Last Oct. 30, the official day commemorating “victims of political repression,” Putin inaugurated a major monument to thousands of faceless victims of Stalinist terror called the “Wall of Sorrow” in central Moscow. It is a 100-foot-long bronze wall featuring a multitude of faceless figures intended to represent the victims of repression and persecution. The wall is curved like a scythe and contains stone fragments from gulags across the country.

“An unequivocal and clear assessment of the repression will help to prevent it being repeated,” Putin said at the unveiling on a damp night. “This terrible past must not be erased from our national memory and cannot be justified by anything.”

Yet in his recent interview with US filmmaker Oliver Stone, Putin slammed critics for “excessive demonization” of Stalin and argued that focusing on the former dictator’s crimes against humanity “is one means of attacking the Soviet Union and Russia.”

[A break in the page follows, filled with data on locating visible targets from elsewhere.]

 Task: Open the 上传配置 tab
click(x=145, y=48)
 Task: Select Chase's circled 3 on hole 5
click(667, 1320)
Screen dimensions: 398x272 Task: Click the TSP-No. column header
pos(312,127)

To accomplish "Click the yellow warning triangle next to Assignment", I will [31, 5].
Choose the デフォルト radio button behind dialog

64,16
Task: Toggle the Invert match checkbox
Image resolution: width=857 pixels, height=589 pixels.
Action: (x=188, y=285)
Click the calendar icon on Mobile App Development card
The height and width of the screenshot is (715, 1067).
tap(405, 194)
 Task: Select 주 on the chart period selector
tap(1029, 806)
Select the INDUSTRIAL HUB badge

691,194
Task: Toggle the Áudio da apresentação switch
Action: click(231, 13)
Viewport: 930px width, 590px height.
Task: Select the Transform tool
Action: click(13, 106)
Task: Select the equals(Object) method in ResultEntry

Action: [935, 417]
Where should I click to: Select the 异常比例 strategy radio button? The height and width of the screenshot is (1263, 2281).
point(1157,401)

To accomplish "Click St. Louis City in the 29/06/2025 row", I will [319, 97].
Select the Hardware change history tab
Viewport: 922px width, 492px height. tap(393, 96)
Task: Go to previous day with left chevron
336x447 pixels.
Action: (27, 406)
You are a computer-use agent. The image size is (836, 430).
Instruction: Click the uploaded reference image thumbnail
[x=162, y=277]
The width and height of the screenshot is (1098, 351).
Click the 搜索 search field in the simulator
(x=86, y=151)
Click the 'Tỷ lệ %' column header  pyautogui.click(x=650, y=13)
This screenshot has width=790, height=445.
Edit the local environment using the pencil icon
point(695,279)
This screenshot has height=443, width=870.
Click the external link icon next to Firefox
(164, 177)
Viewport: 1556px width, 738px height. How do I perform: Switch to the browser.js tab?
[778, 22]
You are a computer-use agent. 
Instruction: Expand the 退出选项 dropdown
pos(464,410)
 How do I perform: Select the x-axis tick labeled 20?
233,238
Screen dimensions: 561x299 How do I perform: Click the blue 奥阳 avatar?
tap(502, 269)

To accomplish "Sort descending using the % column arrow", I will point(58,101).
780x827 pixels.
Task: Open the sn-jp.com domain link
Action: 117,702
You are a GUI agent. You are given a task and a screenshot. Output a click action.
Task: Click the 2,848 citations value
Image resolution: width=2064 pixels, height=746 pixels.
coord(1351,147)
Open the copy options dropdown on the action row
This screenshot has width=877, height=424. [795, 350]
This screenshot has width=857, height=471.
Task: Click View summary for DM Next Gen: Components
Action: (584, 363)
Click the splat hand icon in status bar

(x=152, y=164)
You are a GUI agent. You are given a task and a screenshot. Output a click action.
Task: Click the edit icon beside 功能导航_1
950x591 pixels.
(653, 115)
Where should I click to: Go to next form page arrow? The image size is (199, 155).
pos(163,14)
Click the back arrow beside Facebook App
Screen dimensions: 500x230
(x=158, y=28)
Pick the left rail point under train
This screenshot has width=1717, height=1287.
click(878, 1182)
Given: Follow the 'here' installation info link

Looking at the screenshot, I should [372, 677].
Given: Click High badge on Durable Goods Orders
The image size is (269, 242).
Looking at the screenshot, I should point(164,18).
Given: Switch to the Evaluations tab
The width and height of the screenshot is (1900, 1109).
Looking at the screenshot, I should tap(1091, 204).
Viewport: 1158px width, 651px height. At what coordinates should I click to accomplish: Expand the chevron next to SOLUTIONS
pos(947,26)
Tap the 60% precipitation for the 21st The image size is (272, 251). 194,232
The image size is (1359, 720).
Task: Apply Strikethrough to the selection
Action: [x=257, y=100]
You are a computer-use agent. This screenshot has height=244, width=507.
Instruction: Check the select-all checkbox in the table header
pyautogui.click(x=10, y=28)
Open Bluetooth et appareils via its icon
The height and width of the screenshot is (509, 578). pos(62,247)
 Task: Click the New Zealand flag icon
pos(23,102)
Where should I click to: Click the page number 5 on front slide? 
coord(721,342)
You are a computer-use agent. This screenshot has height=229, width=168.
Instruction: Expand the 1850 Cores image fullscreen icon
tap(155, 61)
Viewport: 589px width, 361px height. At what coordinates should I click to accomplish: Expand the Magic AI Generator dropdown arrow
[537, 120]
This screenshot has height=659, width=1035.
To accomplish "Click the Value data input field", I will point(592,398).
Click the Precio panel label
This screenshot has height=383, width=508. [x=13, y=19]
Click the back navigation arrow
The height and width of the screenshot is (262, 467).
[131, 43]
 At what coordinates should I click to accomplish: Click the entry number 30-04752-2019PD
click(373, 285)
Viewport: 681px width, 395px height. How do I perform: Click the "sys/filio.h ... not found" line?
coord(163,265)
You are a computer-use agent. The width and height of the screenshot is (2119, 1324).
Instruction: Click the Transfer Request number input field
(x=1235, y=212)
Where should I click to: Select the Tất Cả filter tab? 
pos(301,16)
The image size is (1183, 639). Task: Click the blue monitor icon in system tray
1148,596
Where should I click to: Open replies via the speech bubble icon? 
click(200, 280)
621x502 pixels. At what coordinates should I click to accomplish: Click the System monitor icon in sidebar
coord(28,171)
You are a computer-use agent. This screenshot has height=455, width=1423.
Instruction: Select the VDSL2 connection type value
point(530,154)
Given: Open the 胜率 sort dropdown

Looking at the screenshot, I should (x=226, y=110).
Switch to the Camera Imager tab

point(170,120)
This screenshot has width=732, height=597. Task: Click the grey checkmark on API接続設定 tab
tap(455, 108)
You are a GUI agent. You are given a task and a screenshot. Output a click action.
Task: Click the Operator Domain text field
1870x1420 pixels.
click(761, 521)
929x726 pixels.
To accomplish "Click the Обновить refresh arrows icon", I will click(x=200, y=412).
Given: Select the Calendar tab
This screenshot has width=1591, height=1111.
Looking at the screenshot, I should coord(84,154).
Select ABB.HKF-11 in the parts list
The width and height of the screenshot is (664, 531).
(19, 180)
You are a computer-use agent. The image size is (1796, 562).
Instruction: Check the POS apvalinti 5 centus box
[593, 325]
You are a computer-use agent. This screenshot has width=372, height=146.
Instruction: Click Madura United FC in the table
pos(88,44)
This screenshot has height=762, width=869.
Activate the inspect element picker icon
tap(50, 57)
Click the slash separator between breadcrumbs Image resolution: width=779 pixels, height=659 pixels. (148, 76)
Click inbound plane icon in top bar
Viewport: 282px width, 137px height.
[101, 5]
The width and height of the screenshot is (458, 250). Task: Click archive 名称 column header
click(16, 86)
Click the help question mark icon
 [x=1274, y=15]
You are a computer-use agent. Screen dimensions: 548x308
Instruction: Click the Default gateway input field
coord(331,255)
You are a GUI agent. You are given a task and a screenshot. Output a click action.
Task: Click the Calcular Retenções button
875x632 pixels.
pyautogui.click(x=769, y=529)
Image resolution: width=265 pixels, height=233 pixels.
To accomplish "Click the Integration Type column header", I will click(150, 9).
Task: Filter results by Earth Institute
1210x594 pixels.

That illustrates the fine line the Kremlin is attempting to walk over how to deal with the massive crimes of the Stalin era, which did more to delegitimize the USSR than any other issue and cannot be comfortably woven into any conceivable narrative of Russian history that purports to stress continuity, national unity, and rightness of purpose.

One key problem for Putin is that Russia sees itself as the inheritor state of the Soviet Union, and many of its current institutions proudly trace their roots back to Soviet predecessors. Foremost among these is the FSB security service, which recently celebrated 100 years since the founding of the Cheka, the first Soviet secret police organization. To mark that occasion the current FSB director, Alexander Bortnikov, gave a defiant interview to the press arguing that accusations against Stalin’s secret police are greatly overstated. The USSR faced all kinds of threats from devious external enemies, as does Russia today, and the Motherland had to be protected even if the methods were sometimes harsh.

“The enemy either tried to defeat us in open combat or by using traitors inside our country to sow discord, divide the nation, and paralyze the ability of the government to effectively respond to threats,” he said. “The destruction of Russia is still an obsession for many. Although many associate this period [1936-38] with the mass fabrication of charges, archive materials show a significant number of criminal cases were based on factual evidence.”

Public opinion polls show that Russians themselves are increasingly inclined to see Stalin as an effective leader and play down the mass crimes that he oversaw. A tracking poll by the independent Levada Center in Moscow found the number of respondents who regarded the Great Terror as a “matter of political necessity that history will absolve” grew from 9 percent to 25 percent between 2007 and 2017. Those who viewed the purges as a “political crime that cannot be justified” fell from 72 percent to 39 percent over the same period.

“It’s not just that the public is mostly indifferent to these issues; it’s that even people who know all about it are conflicted,” says Svetlana Tarasova, author of a series of articles about the Great Terror for the RIA-Voronezh news agency. “I talk with people who went through terrible things, who were real victims, and yet they still are unsure what to think about Stalin. Even if they suffered through agonizing personal tragedy, somehow they still find it possible to justify him.”

Chekmaryov, the gulag survivor, hears the same things – and it haunts him. The only way to cleanse a nation’s soul and prevent the horrors of history from being repeated, many believe, is to have a full and forthright reckoning with the past.

“These days the thing that just astounds me is when I hear that somewhere in Russia, someone is talking about putting up a monument to Stalin,” he says. “I wonder, have they learned anything from history?”